Abstract
This method is a turbidimetric determination of barium sulfate by estimating the light absorbancy of barium sulfate suspension. The sample is dissolved in nitric acid-hydrochloric acid mixture for conversion of the sulfur to sulfate, and the selenium is separated by volatilizing it off as a bromide by addition of hydrogen bromide. The process is carried out in the presence of a certain amount of sodium nitrate in order to avoid the loss of sulfate.

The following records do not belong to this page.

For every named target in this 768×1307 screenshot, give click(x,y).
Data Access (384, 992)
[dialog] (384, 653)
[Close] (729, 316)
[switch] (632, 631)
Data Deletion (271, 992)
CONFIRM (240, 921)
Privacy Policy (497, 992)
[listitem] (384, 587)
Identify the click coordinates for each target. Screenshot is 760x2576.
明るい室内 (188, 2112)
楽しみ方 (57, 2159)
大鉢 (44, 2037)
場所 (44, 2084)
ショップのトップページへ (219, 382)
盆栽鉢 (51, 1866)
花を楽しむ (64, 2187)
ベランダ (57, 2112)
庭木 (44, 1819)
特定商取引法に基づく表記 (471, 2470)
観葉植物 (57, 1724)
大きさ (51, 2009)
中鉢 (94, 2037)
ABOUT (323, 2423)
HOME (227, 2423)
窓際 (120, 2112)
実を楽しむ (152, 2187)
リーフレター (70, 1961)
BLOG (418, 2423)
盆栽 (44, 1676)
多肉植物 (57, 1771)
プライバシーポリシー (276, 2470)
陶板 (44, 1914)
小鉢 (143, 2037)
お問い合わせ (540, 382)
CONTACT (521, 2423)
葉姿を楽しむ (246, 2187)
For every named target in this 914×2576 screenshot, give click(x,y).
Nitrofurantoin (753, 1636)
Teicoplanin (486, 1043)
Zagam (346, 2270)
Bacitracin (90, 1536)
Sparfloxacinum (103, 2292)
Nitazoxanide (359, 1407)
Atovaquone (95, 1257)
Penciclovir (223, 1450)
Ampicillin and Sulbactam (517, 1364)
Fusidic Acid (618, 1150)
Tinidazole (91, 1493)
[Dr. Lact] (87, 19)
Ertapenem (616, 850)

For determination of turbidity, an aqueous solution slightly acidified with nitric acid containing 65% of an equal mixture of ethanol and propylene glycol is used. A 0.25M barium chloride solution is also prepared by using the same solvent. Under these conditions the relationship between the amount of sulfate and the light absorbancy was the most satisfactory, as indicated in Fig. 2. The effect of concentration of acid, the method of mixing, and the effect of coexisting substances were investigated in detail; and a method of determination up to a limit of 0.0005% sulfur in selenium with ±4% error was established. The time required for this procedure is 8 hours. The merit of this turbidimetric method is that the determination of a micro quantity of barium sulfate, which was difficult by heretofore known methods, can now be accomplished with good accuracy. The results of application of this method to the nephelometric method are also described.